## What is needed
Write out the data once more, exactly as it reads.

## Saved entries
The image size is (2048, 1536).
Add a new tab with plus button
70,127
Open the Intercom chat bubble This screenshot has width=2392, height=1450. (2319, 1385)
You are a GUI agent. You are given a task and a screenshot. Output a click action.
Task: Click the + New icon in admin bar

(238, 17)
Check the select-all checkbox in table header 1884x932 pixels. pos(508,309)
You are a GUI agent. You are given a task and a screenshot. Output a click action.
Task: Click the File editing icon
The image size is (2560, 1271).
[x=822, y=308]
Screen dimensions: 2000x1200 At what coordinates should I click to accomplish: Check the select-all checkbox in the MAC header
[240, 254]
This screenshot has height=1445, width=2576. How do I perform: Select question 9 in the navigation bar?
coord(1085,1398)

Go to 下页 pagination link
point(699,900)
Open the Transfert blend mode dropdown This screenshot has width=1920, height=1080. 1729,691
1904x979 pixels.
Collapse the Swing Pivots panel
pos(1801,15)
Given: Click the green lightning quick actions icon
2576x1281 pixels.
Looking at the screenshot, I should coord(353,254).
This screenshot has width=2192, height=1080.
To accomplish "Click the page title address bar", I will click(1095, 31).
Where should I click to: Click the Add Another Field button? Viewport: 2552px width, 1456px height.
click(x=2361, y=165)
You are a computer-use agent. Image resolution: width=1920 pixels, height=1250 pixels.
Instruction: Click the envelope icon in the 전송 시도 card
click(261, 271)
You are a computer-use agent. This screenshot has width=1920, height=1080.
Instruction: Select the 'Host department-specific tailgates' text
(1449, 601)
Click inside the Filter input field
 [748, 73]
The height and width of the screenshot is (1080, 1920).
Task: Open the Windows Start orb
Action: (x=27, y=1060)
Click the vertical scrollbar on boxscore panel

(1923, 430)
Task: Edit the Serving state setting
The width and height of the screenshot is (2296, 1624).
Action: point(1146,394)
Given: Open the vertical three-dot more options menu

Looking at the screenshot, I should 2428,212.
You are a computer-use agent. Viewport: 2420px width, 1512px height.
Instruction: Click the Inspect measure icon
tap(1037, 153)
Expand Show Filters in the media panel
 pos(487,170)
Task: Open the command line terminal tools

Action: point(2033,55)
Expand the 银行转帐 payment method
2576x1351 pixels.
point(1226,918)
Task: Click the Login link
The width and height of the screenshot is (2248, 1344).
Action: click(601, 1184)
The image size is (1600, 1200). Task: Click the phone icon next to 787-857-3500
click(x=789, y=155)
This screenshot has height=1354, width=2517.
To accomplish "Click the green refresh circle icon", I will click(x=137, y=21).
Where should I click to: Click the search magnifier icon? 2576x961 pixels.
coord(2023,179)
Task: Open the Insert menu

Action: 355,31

## Exercise output
The image size is (2048, 1536).
Add a new tab with plus button
70,127
Open the Intercom chat bubble This screenshot has width=2392, height=1450. (2319, 1385)
You are a GUI agent. You are given a task and a screenshot. Output a click action.
Task: Click the + New icon in admin bar

(238, 17)
Check the select-all checkbox in table header 1884x932 pixels. pos(508,309)
You are a GUI agent. You are given a task and a screenshot. Output a click action.
Task: Click the File editing icon
The image size is (2560, 1271).
[x=822, y=308]
Screen dimensions: 2000x1200 At what coordinates should I click to accomplish: Check the select-all checkbox in the MAC header
[240, 254]
This screenshot has height=1445, width=2576. How do I perform: Select question 9 in the navigation bar?
coord(1085,1398)

Go to 下页 pagination link
point(699,900)
Open the Transfert blend mode dropdown This screenshot has width=1920, height=1080. 1729,691
1904x979 pixels.
Collapse the Swing Pivots panel
pos(1801,15)
Given: Click the green lightning quick actions icon
2576x1281 pixels.
Looking at the screenshot, I should coord(353,254).
This screenshot has width=2192, height=1080.
To accomplish "Click the page title address bar", I will click(1095, 31).
Where should I click to: Click the Add Another Field button? Viewport: 2552px width, 1456px height.
click(x=2361, y=165)
You are a computer-use agent. Image resolution: width=1920 pixels, height=1250 pixels.
Instruction: Click the envelope icon in the 전송 시도 card
click(261, 271)
You are a computer-use agent. This screenshot has width=1920, height=1080.
Instruction: Select the 'Host department-specific tailgates' text
(1449, 601)
Click inside the Filter input field
 [748, 73]
The height and width of the screenshot is (1080, 1920).
Task: Open the Windows Start orb
Action: (x=27, y=1060)
Click the vertical scrollbar on boxscore panel

(1923, 430)
Task: Edit the Serving state setting
The width and height of the screenshot is (2296, 1624).
Action: point(1146,394)
Given: Open the vertical three-dot more options menu

Looking at the screenshot, I should 2428,212.
You are a computer-use agent. Viewport: 2420px width, 1512px height.
Instruction: Click the Inspect measure icon
tap(1037, 153)
Expand Show Filters in the media panel
 pos(487,170)
Task: Open the command line terminal tools

Action: point(2033,55)
Expand the 银行转帐 payment method
2576x1351 pixels.
point(1226,918)
Task: Click the Login link
The width and height of the screenshot is (2248, 1344).
Action: click(601, 1184)
The image size is (1600, 1200). Task: Click the phone icon next to 787-857-3500
click(x=789, y=155)
This screenshot has height=1354, width=2517.
To accomplish "Click the green refresh circle icon", I will click(x=137, y=21).
Where should I click to: Click the search magnifier icon? 2576x961 pixels.
coord(2023,179)
Task: Open the Insert menu

Action: 355,31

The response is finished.